Items from a dataset
+===+
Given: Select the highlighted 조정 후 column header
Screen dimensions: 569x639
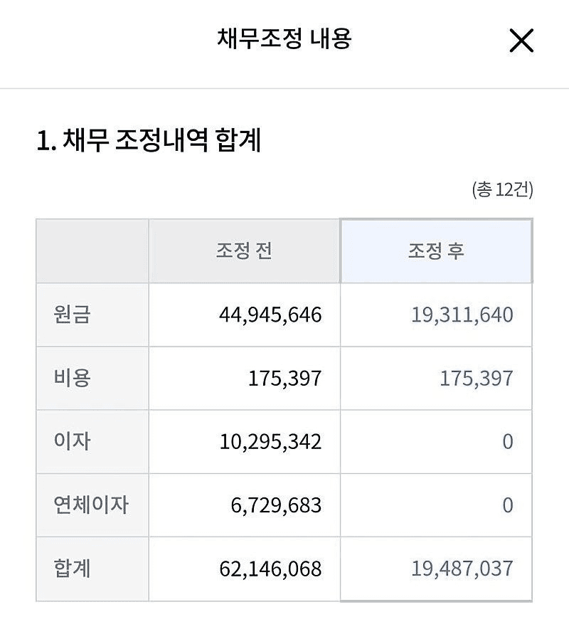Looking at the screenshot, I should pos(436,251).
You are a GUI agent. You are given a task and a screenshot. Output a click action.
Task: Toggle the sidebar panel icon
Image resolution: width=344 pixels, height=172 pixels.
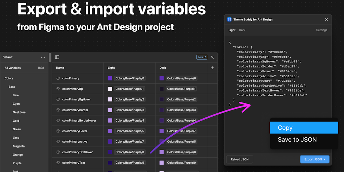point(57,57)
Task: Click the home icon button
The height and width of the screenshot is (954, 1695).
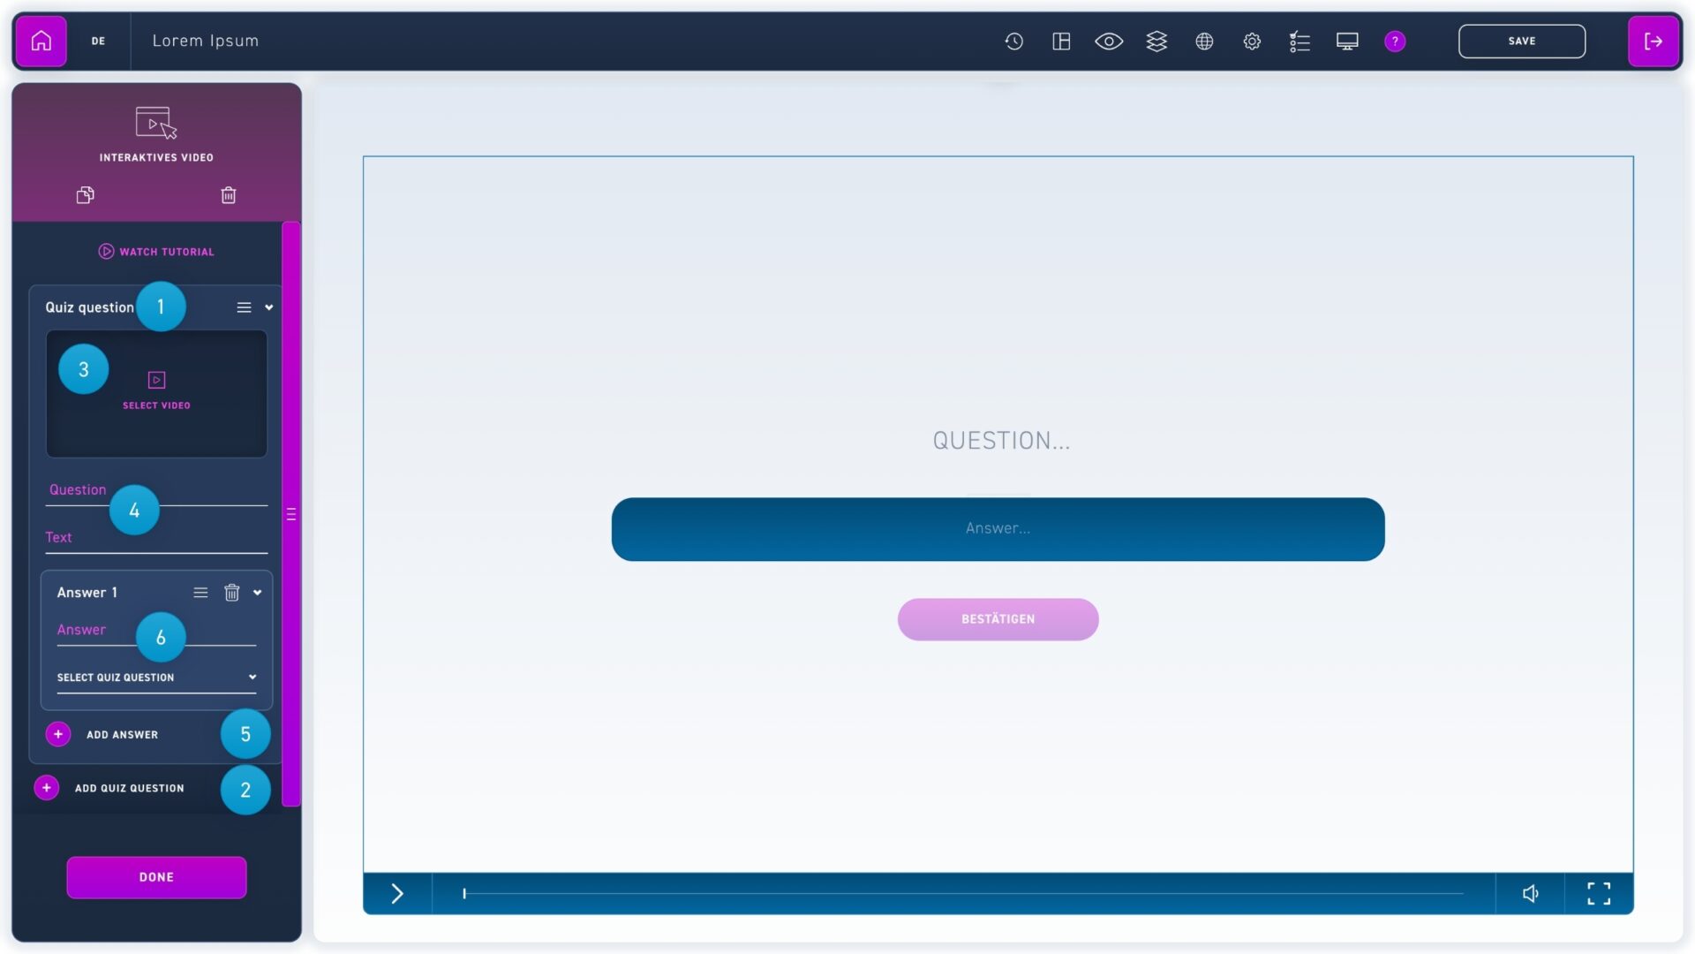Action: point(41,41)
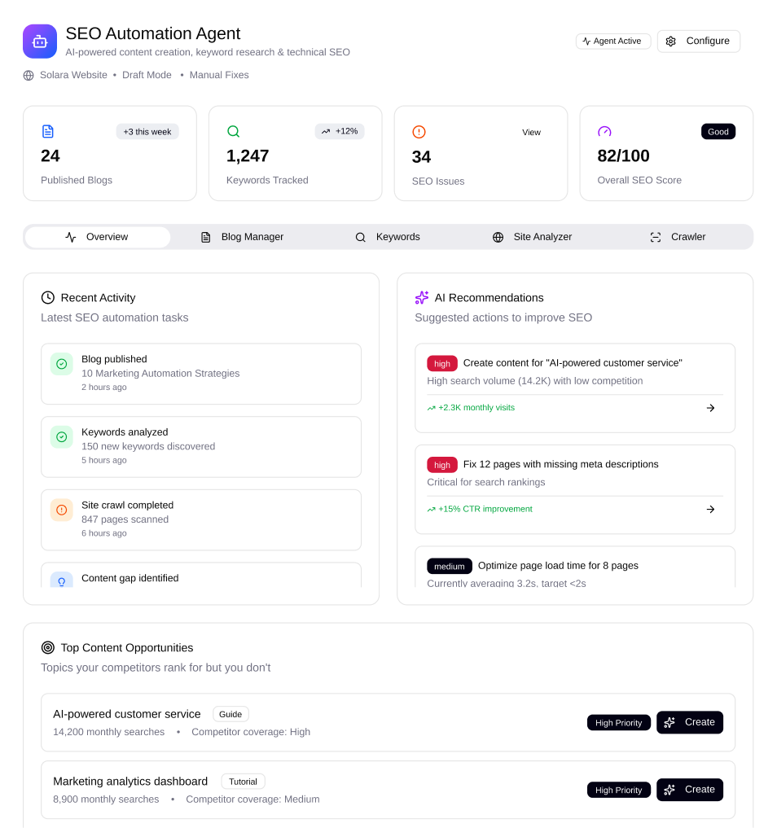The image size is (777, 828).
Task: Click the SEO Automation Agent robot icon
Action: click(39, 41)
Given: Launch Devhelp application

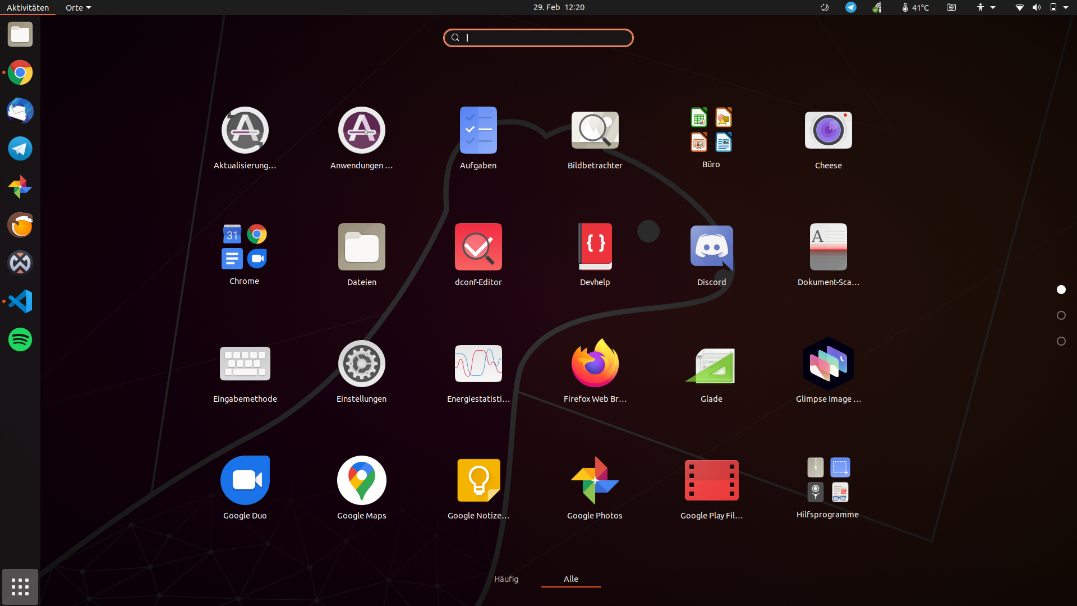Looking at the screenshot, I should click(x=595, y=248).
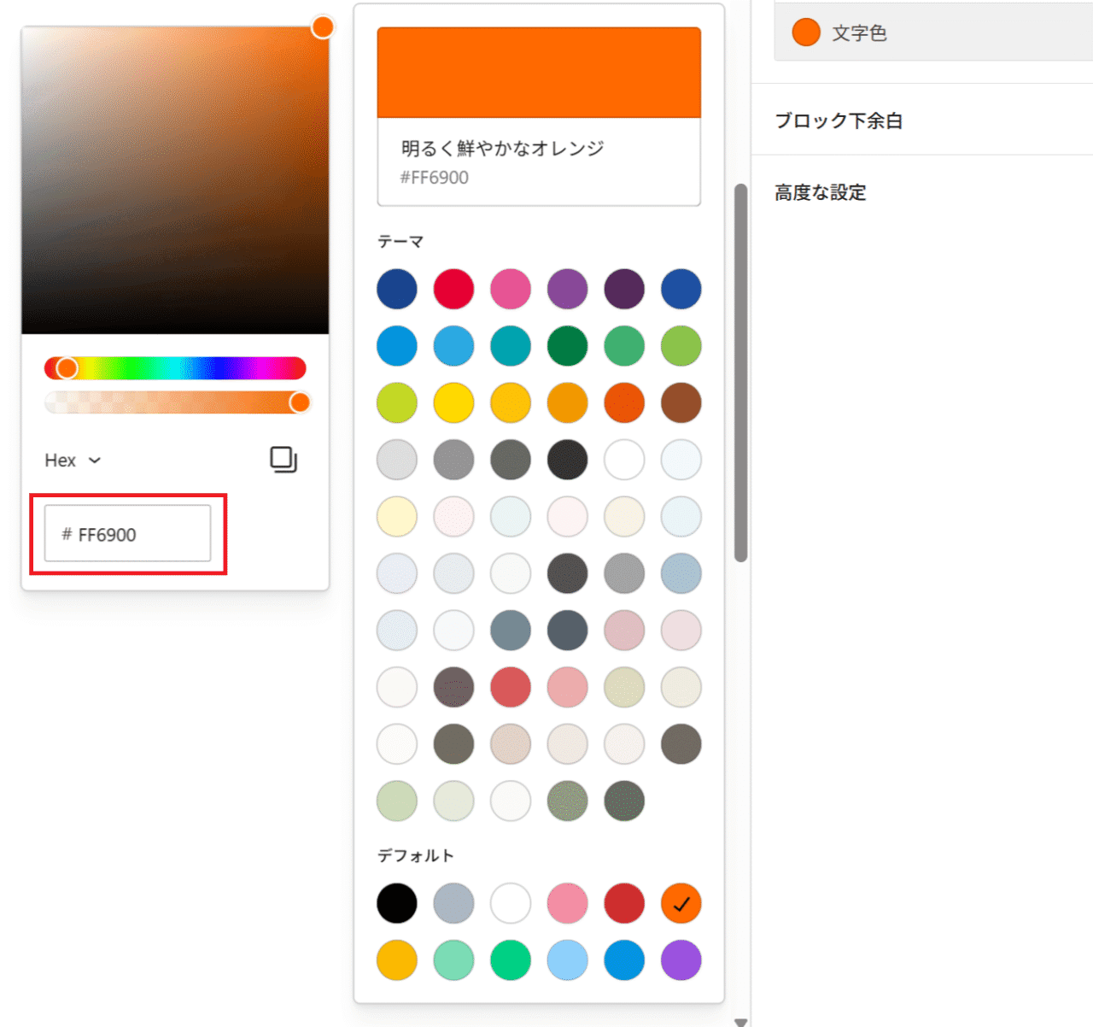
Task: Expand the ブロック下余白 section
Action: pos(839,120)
+===+
**What is needed**
Could you recast the items above as a Markdown table with the columns "No." and "Text," giving each nonblank line its own numbered row? Leave the pictures out.

**Exercise result**
| No. | Text |
|---|---|
| 1 | Given: Select the highlighted 조정 후 column header |
| 2 | Screen dimensions: 569x639 |
| 3 | Looking at the screenshot, I should pos(436,251). |
| 4 | You are a GUI agent. You are given a task and a screenshot. Output a click action. |
| 5 | Task: Toggle the sidebar panel icon |
| 6 | Image resolution: width=344 pixels, height=172 pixels. |
| 7 | point(57,57) |
| 8 | Task: Click the home icon button |
| 9 | The height and width of the screenshot is (954, 1695). |
| 10 | Action: point(41,41) |
| 11 | The image size is (777, 828). |
| 12 | Task: Click the SEO Automation Agent robot icon |
| 13 | Action: click(39, 41) |
| 14 | Given: Launch Devhelp application |
| 15 | Looking at the screenshot, I should click(x=595, y=248). |
| 16 | Task: Expand the ブロック下余白 section |
| 17 | Action: pos(839,120) |